Consider this example of handicapping a child's speech development: In her book The Nurture Assumption, Judith Rich Harris tells the story of a 1933 experiment that a psychology professor and his wife conducted on their child. The couple wanted to see if a chimpanzee baby reared with a human one would act like the human. So they brought a 7-month-old chimp, Gua, to live with their son, Donald, when he was 10 months old. Gua didn't much copy Donald. But Donald started barking for food like Gua. At 19 months, most American children can say more than 50 words and are beginning to form phrases. At 19 months, Donald could speak only three words. At that point, Gua went back to the zoo. And Donald went on to learn to talk—well enough to earn admission to Harvard Medical School.
Harris also points out that the hearing children of deaf couples learn to speak fluently. And immigrant children learn the language of the country they live in and speak without an accent, even if their parents speak to them at home only in their own native tongue. "Parents do not have to teach their children the language of their community; in fact—hard as it may be for you to accept this—they do not have to teach their children any language at all," Harris writes. Kids need to hear speech to learn it, but they don't necessarily need to hear it at home. And they don't need their parents to correct them. The effort we put into teaching our own children to talk—speaking clearly and in short sentences, praising their early words, monitoring their grammar—are, as Harris puts it, "a peculiarity of our culture." Linguist Steven Pinker has studied societies in which parents rarely talk to their infants and toddlers other than to scold or make a demand. Their 2-year-olds are behind on language compared to Western kids, but by age 4 they catch up.
So, what about the questions your child's pediatrician asks each year: At 2, how many words does he know? At 3, how complex are his sentences? It's going too far to dismiss all of this out of hand. My children's former pediatrician wonders about the empirical support for the age-based markers of speech development, but he figures that it's a good thing to encourage parents to engage their children and stimulate their developing neurons. There are other benefits to early speech: Simon is hugely strong-willed, so it was an enormous relief when he could express his wishes verbally. I may not always like what he has to say, but I prefer the words to incoherent wails of frustration.
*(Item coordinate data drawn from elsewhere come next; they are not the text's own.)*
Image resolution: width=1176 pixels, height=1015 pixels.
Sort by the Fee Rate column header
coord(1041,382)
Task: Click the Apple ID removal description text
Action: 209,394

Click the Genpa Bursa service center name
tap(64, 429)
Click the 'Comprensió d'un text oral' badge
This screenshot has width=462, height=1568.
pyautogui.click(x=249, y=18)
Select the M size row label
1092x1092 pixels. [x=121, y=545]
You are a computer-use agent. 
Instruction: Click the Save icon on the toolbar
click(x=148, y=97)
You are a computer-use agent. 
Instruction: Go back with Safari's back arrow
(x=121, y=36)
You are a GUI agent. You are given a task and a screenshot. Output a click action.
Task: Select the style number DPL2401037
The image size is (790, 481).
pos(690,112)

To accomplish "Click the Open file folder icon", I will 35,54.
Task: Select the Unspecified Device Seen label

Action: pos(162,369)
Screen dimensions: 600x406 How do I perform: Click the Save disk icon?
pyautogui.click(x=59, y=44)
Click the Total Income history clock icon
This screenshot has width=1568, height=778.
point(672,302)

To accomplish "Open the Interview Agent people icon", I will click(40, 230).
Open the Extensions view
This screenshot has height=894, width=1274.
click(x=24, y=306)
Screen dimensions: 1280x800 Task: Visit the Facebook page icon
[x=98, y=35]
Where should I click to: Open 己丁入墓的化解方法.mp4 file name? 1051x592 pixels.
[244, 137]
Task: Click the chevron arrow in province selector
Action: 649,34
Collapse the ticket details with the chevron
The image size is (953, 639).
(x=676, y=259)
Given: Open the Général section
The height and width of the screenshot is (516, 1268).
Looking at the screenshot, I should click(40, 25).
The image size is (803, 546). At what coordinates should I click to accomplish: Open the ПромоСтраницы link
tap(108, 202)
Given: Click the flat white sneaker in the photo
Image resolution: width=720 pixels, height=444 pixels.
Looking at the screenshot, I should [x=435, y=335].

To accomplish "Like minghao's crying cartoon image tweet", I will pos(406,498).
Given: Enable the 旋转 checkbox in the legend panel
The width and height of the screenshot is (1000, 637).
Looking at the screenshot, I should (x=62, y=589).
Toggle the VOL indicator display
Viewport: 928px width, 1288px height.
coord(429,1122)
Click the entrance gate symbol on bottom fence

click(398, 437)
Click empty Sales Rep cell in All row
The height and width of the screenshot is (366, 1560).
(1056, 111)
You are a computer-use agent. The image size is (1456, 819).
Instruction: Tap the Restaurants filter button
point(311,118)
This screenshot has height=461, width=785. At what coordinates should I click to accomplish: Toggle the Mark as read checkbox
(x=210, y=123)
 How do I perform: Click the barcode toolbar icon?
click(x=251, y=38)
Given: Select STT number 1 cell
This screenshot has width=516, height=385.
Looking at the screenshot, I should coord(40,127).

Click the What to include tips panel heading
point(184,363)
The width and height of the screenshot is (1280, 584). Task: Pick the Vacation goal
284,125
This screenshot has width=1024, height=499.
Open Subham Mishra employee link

Some parents address this problem creatively. Before their children can talk, they teach them to sign words like milk and more. I admire them. But I'd never be organized enough to join in. And while I'm all for neurons firing away (who isn't?), the intense focus on young talkers often seems to me overblown. "She has so many words!" we coo about precocious toddlers—code for "she's smart" or "you're smart too, since you're her mother." Then there's all the comparing of notes about how much or how well our children speak compared to other children. But if early speech is more like a party trick than a measure of intelligence or aptitude, then the cooing and the comparisons generate more anxiety than light.
I like Yang's book for making me listen differently to Simon's odd sentence constructions and for its laid-back message. "You will see that children are infinitely better at learning languages than we are," he promises in the first chapter. "And you will see that the 'errors' in their speech are inevitable and will go away in due time." I don't have to feel like a slacker for overlooking Simon's faulty English grammar. Instead I can marvel that he was born knowing how to learn Chinese. Lucky baby, to have a human mind.